Question:  Would I, as President, want to allocate my scarce time to negotiate directly with an enemy foreign leader with no preconditions?

Answer: No.

Question: Why not?

Answer: If I set no preconditions, then I have no indication from the enemy foreign leader that negotiations will lead to anything productive.  When preconditions are met, that is a signal that negotiations might lead to a favorable outcome. Therefore, if there are no preconditions, or preconditions are not met, a summit could easily be a total waste of a President’s time.  Therefore, delegate the matter to the State Department to handle until such a time arrives that the enemy foreign leader exhibits some sign that a summit might lead to progress.  Unless an enemy foreign leader gives some signal that compromise is possible, having a summit with that leader would be trying to negotiate from a position of weakness.  The President would be seen as caving in to the obstinate foreign leader, in which case, negotiations can only go badly, as only the United States is signaling a willingness to compromise.  The President must be at least on equal footing, if not on firmer ground, in order to negotiate from a position of strength.  Furthermore (and this is where the adage “all politics are local” fits in), if an obstinate foreign leader is granted access to the President without meeting any preconditions, the comparative weakness of the President will be exploited for domestic consumption by the enemy foreign leader to consolidate power within his/her own nation, further hampering future efforts to gain any concessions at all from the foreign leader.

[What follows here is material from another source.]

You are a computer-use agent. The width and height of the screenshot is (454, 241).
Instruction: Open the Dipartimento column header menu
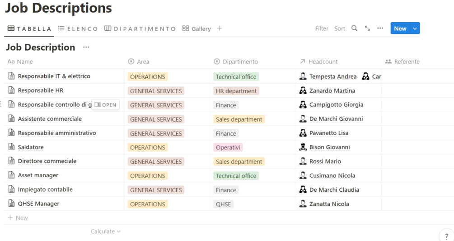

The enemy foreign leader will brag.  BRAG!  The enemy foreign leader will brag to the people of his/her country that the uncompromising stance they took was able to humble the United States, forcing the U.S. President to crumble, and come crawling on their knees and begging for a concession, and the foreign leader defiantly and triumphantly decreed, “No!”  Thus the enemy foreign leader becomes a hero/heroine in the eyes of his/her people that they were able to subordinate the United States to their will.

That is what John McCain means when he says that meeting with enemy foreign leaders at the PRESIDENTIAL LEVEL WITH NO PRECONDITIONS legitimizes tyrants.  John McCain, as President, will not offer himself as fodder for the propaganda machine that tyrants employ to legitimize themselves and consolidate power.